Yeni soru: Fırını bahçenin neresine inşa edeceğim? Fırın nerede olursa en iyi yanma ve baca çekişi sağlar hakim rüzgar yönü gibi sorulara cevap vererek en fonksiyonel kullanımı nasıl elde edebileceğimi epeyce düşündüm. Sonunda bahçede hakim rüzgarın esiş yönüne de dikkat ederek fırın yerini belirledim.
İnşaat başlangıcı :
1) Önce inşa alanını ölçülere göre kazık ve ip ile sabitledim. Toprağın üstünde ki yumuşak toprağı kaldırdım. Önce ki tarihlerde su kanalı yapmak için aldığım ama kullanmadığım beton blokları planda ki ölçülere göre aralıklı olarak dizerek boşluklara demir donatı yaptım. kalıp çaktım ve beton atarak sabitledim.

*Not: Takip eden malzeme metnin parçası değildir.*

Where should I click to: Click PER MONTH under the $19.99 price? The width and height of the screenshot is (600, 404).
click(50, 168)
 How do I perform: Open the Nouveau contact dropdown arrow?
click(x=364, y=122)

Bütün inşaat bittikten sonra kalıp çakarak çevresini de 25 cm eninde beton ile kapatacağım.
2) Zemin betonun kurumasından sonra 13.5’luk tuğla ile terazisine çok dikkat ederek 3 sıra tuğla ile duvar ördüm. Fırının alt kısmında oluşacak kapalı alanın odun ve malzeme koymak için çok uygun olduğunu düşündüğüm için 50 cm kapı boşluğu bıraktım. Kapı üstüne gelecek betona destek olması için de 6 mmx5cm x 70 cm ebatlarında ki lama demirini koydum. Bu demir betona bağlanarak kalacak. O bölgenin zayıf kalmasına engel olacaktır.

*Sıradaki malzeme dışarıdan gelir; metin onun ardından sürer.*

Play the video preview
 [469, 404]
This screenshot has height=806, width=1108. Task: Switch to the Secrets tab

Duvar örme işleminden sonra iç tarafta kalan kısmın yani odunluğun iç sıvasını yapmam gerekiyordu. Ben ise bu işi ne yazık ki biraz acele ve unutkanlık ve acemilikten sıvayı yapmadan fırın tezgah betonu için kalıp tahtalarını çaktım. Betonu dökmeden fark etsem de geri kalıbı sökemedim.
3) Beton kalıbını çakarken özellikle terazisinde olmasına dikkat ettim. Daha önce kalıp yapmadığım için karşılıklı olarak terazisinde ve eşit yükseklikte ayarlamak epey zamanımı aldı. Ama resimde görüldüğü gibi yaptım ve sabitledim.
4) Kalıp üzerine önce gazete kağıdı örttüm ve 8 mm demirden 20 c
m aralıklar ile demir hasır donatı döşedim ve yaklaşık 10 cm, kalınlığında beton döktüm.
5) Beton kuruduktan sonra çevresine iki sıra harman tuğla ördüm.
Ancak iki sıra tuğla ördüğümde ortaya çıkan havuzun derinliği yaklaşık 15 cm oldu. 140x120x15 ebatlarında ki havuza gereken cam ve tuzu temin etmenin zorluğunu ve maliyetlerini düşündüm. Bu nedenle ikinci sıra harman tuğlasını söktüm. Doğru mu yaptım bilmiyorum ama sonucunu fırın yandığı zaman göreceğiz. İnşallah sorun olmaz..
6) Beton tezgah üzerine fırının iç genişliğinde bir çember çizdim çembere teğet olacak şekilde 4x10x20 ebatlarında ki ateş tuğlalarını dizdim. Fırının iç büyüklüğü ve şekli kabaca ortaya çıktığında çok hoşuma gitti.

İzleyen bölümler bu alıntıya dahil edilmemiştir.